Seymour Topping, a long-time International Press Institute (IPI) member and former senior New York Times editor, passed away on November 8. He was 98.
Topping, whose illustrious career included covering the 1949 civil war in China and interviewing numerous world leaders, had suffered a stroke in October.
“Seymour Topping was ever hardworking, meticulous, thorough, kind and thoughtful – a paradigm of our profession”, said John Daniszewski, AP vice president for standards, editor-at-large and the IPI Executive Board’s special representative for safety of journalists. “Even well into his 90s, he took an active interest in IPI affairs and the challenges facing the free press everywhere.

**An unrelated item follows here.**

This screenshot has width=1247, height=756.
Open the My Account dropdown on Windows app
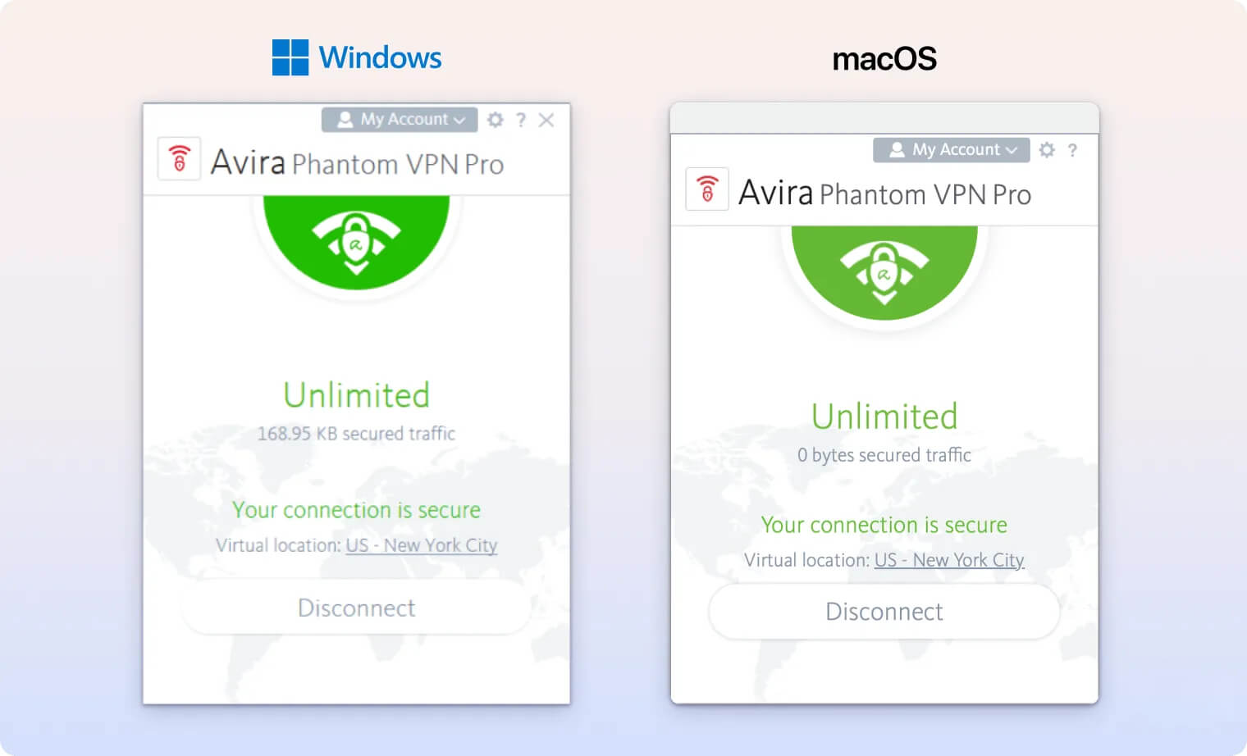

“I had the pleasure of meeting him in his home a year ago, accompanying two (now elderly) Chinese children of his long-ago AP colleague in Nanjing who was executed by the Chinese Communists in 1951. What a touching scene to be at that reunion – the Chinese visitors were meeting the last living link to a father they had barely ever known. Top was courtly and attentive to them, with his wife Audrey pulling out old photos and clips of their days in China. Reading his accounts of his years as a foreign correspondent, I could only think what a true pro he was. He will be missed”.
During his long years in journalism as a freelancer and then with the Associated Press and The New York Times, Topping worked as a foreign correspondent covering the post-war aftermath in China, the Cold War in Europe and the 1962 Cuban missile crisis.
While covering the revolution in China in 1949, Topping, then an AP reporter, was detained by the Communist-led People’s Liberation Army when he to tried to reach Mao Zedong for an interview. He was released two days later after the Communists took over the reins defeating the nationalists. In Moscow, he found out that he was under surveillance when a blub exploded just over the bed and revealed a listening device.
In 1971, Topping interviewed then-Chinese Prime Minister Zhou Enlai and later the Cuban leader Fidel Castro, Romanian Prime Minister President Nicolae Ceausescu, Golda Meir of Israel, the shah of Iran, Jordan’s King Hussein, and many others.
Topping was the first American correspondent in Vietnam after WWII and covered the war between French colonialists and Communist forces led by Ho Chi Minh in Vietnam. He also reported on America’s military operations in Laos and Cambodia as the Southeast Asia bureau chief.
After spending 34 years with the New York Times, in 1993 Topping gave up his position as the director of editorial development for the 32 regional newspapers of the group to teach journalism at Columbia University. He was also an administrator of the Pulitzer Prizes, supervising the selection of jurors.